It was more than 100 years ago Rudolf Steiner noted that the (German-speaking) public were no longer interested in academic philosophy in the way they had been a couple of generations earlier; the situation prevails - except when people get close to addressing metaphysical concerns about the ultimate nature of reality.
It was the 'epistemological turn' (away from metaphysics and towards epistemology - a focus on knowing, justification, logic etc) from the mid-1900s, that killed real philosophy - and thus spontaneous public interest in the subject. Since then, academic philosophers write purely for one another, the subject is free-spinning cog; its effect is subversive not constructive.
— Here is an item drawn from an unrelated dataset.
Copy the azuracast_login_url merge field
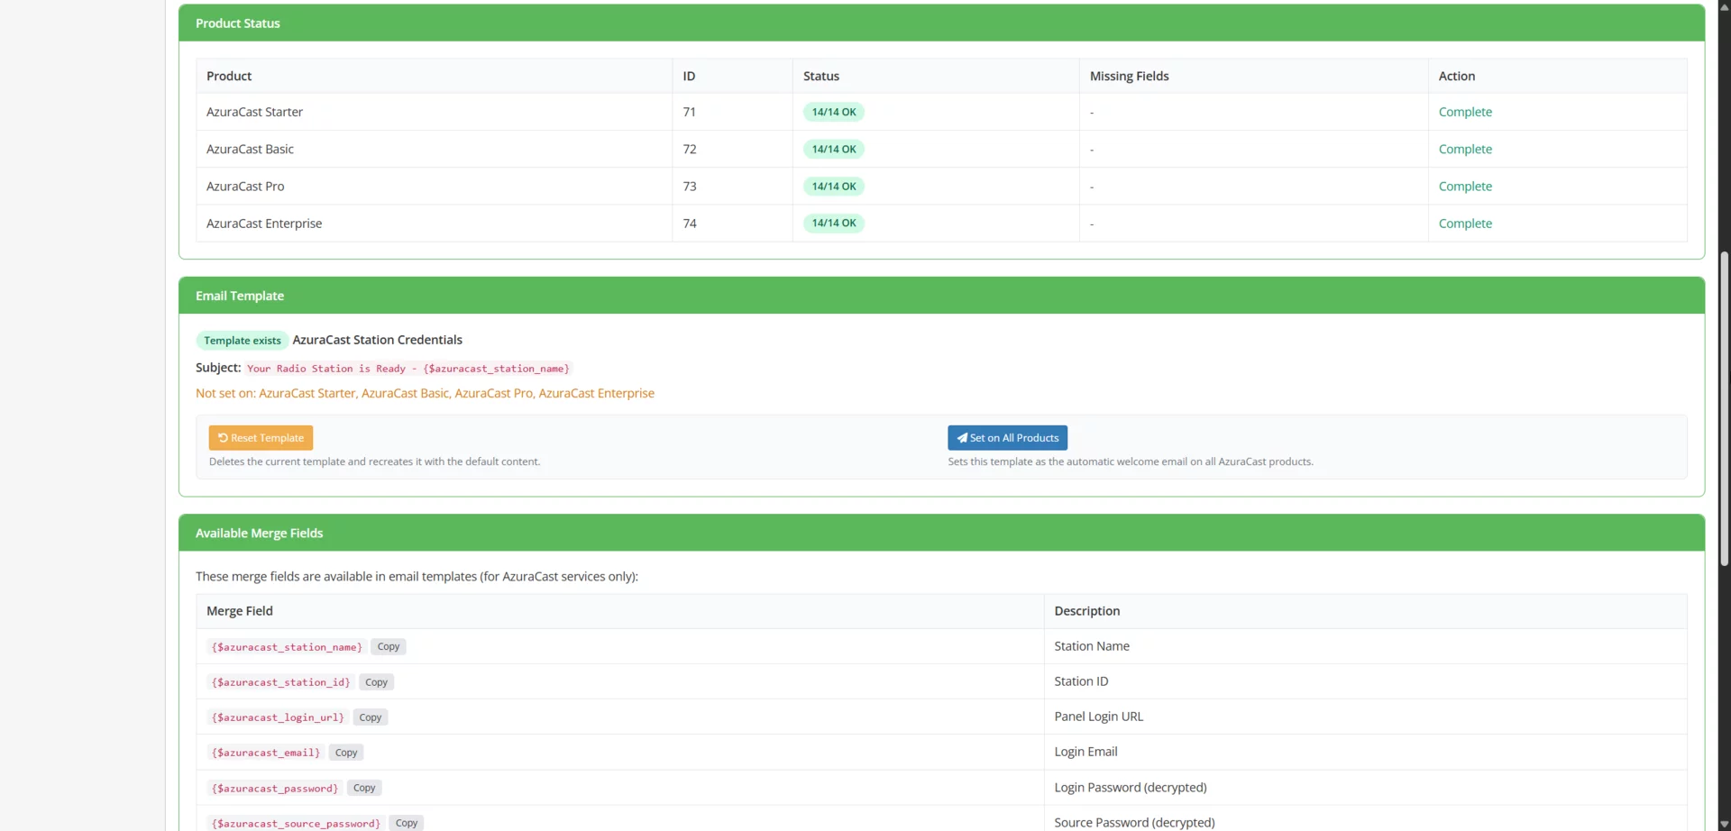 (369, 717)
(Modern professional philosophers are often clever; but actually have nothing to be clever about. Hence the leading figures seem to project a peculiarly unjustifiable smugness, presumably based on the delusion that they are of the lineage of Socrates and Plato, rather than prime destroyers of that lineage...)
Revivals of philosophical interest are usually focused on 'middle-brow' but fundamental-problem-orientated work on the nature of the human condition - e.g. the popular existentialism of the 1950s epitomised by Colin Wilson, Robert Pirsig's writings on Quality from the 1970s, and the like (not much since Pirsig, however...); these tackling core aspects of the basis for living, meaning, purpose etc.
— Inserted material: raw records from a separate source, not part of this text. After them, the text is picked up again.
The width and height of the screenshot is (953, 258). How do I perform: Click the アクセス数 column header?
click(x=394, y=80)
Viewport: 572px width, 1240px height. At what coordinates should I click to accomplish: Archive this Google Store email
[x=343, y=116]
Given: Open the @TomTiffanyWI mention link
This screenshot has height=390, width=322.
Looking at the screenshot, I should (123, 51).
It seems the people want metaphysics! - even though they don't know the name, and would not like it if they did.
However they want metaphysics, although they don't realise it, because they need it - indeed they need it more than anything else; because it is unknown, unexamined and denied false-basic-assumptions about reality that have created and sustained the nihilism and despair which is at the root of modern self-hatred and covert-strategic suicide.